Gaddafi son in Niger 'custody'
Tripoli – Muammar Gaddafi’s son Saadi was under guard in the Niger capital on Wednesday after fleeing Libya over the weekend but Nato acknowledged it had no idea where his fugitive father is holed up.
The alliance stressed that the toppled strongman was not a target in the daily bombing campaign it has kept up against his remaining forces as the World Bank formally recognised Libya's new leaders and pledged to play a major role in their post-war reconstruction efforts.
Saadi Kadhafi, 38, the third of Gaddafi’s seven sons, is among 32 officials of the ousted regime, three of them top generals, who have fled through the desert to neighbouring Niger this month.
He was flown into the capital Niamey late on Tuesday after being put on an air force Hercules C-130 transport plane from the north-western town of Agadez, Nigerien officials said.
He had been put up in the governor's residence in the desert town with eight close associates of his father after they crossed into Niger on Sunday.
Washington accepted Niamey's assurances that Saadi Gaddafi, who commanded an elite army unit after a brief career as a professional footballer in Italy, was in the custody of Nigerien security forces.
"Our understanding is, like the others, he's being detained in a state guest house," State Department spokesperson Victoria Nuland said.
"It's essentially a house arrest in this government facility, is our understanding," she added.

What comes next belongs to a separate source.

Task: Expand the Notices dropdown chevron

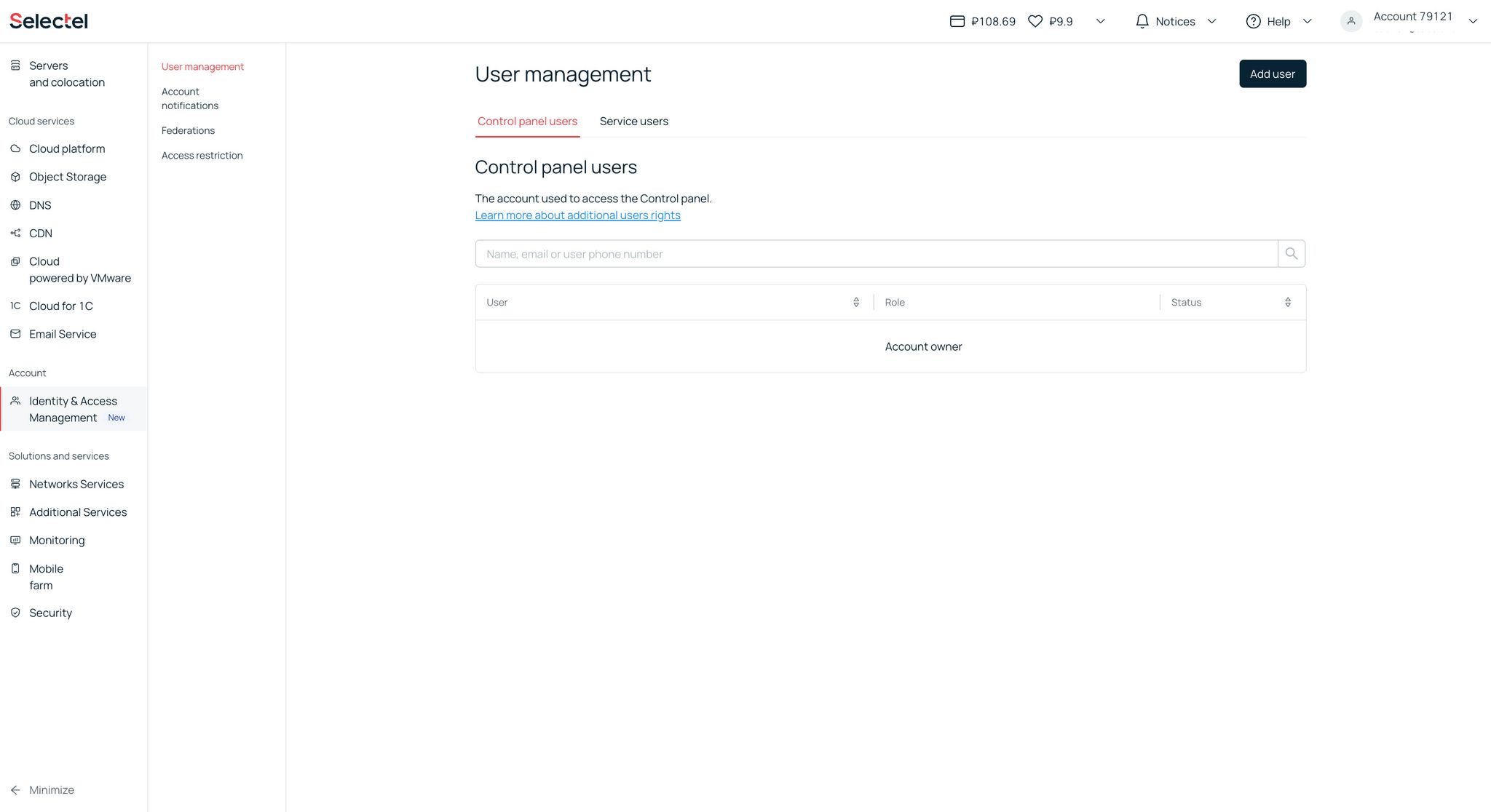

Nato said it had no idea whether Gaddafi himself had also fled his country.
Colonel Roland Lavoie, spokesperson for Nato's Libya mission, said the alliance had received, at "various points" in the conflict, intelligence confirming that Gaddafi was still in Libya, but that his whereabouts were now a mystery.

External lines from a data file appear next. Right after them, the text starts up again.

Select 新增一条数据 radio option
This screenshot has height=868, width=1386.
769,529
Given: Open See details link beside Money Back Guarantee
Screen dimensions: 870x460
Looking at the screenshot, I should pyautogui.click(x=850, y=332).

"To be frank we don't know if he has left the country," Lavoie told reporters on Tuesday.
"He has not made public appearances in the country for a while and this raises questions about his whereabouts. But we don't have sure information about where he is at this time."

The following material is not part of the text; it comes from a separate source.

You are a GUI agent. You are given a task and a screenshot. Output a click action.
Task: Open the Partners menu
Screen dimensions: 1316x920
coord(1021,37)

Gaddafi has only been heard from in audio recordings broadcast by a friendly channel, Syria-based Arrai Oruba television. And his most recent statement was read out by the channel's owner on Monday.
Lavoie stressed that it was not Nato's mission to hunt down the fugitive former strongman.
"We are not in the business of targeting or chasing Gaddafi," he said.
But the Canadian colonel said Gaddafi’s options were increasingly limited as forces loyal to Libya's National Transitional Council (NTC) close in on his remaining strongholds,
"Essentially the area of operation of Gaddafi is shrinking."
Lavoie said advances by rebel forces in the past two days had cut pro-Gaddafi forces in the strip of territory between his hometown of Sirte on the Mediterranean coast and the desert town of Bani Walid from those in the southern oases of Waddan and Sabha with their access to Libya's desert border.
The NTC was on Wednesday seeking the surrender of Gaddafi diehards who have continued to mount attacks against its fighters as they move in on the enclaves, after a deadline for them to surrender expired at the weekend.
Nato said on Tuesday that its aircraft had hit 17 targets around Sirte, eight around Sabha and one around Waddan in its latest raids.
The World Bank on Tuesday became the latest international organisation to recognise the victorious rebels' NTC but South Africa said that the African Union had yet to decide on whether to give it Libya's seat in the continental bloc.
"The AU as an organisation has not recognised the NTC," South African President Jacob Zuma told parliament ahead of a meeting in Pretoria on Wednesday of the bloc's panel on Libya.
South African Foreign Minister Maite Nkoana-Mashabane said that on Wednesday's meeting of panel - which also includes the leaders of Uganda, Mauritania, Mali and Congo-Brazzaville - would focus on the AU's calls for an inclusive government in Tripoli.
She said the AU believes "that the NTC is an opportunity to create an all-inclusive interim government to prepare for a democratic government through a democratic election, preceded by an interim constitution".
The World Bank
The World Bank said its decision to recognise the NTC was based on "evolving events in Libya and the views of member countries".
It pledged a major rebuilding role after the seven-month insurrection that ousted Gaddafi.
The World Bank said it had already been asked by the NTC to work on repairing and restoring water, energy and transport services.
It said it would also work with the International Monetary Fund to support the government budget process and help rebuild the banking sector.
"We are ready to support the people in Libya. Our experts have started co-ordinating with their partners already and we are moving fast to begin work," said World Bank managing director Sri Mulyani Indrawati.
Aside from some limited technical assistance, the World Bank had undertaken almost no work in Gaddafi’s Libya in recent years, a spokeswoman said.